Collected data entries:
━━━━━━━━━━━━━━━━━━━━━━━━━━━━━━
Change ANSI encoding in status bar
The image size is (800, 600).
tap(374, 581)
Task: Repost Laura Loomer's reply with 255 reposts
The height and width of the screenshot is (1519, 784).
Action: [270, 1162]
━━━━━━━━━━━━━━━━━━━━━━━━━━━━━━
• WORK ITEM
All of the records above should be transcribed exactly.

• OUTPUT FOR THIS EXERCISE
Change ANSI encoding in status bar
The image size is (800, 600).
tap(374, 581)
Task: Repost Laura Loomer's reply with 255 reposts
The height and width of the screenshot is (1519, 784).
Action: [270, 1162]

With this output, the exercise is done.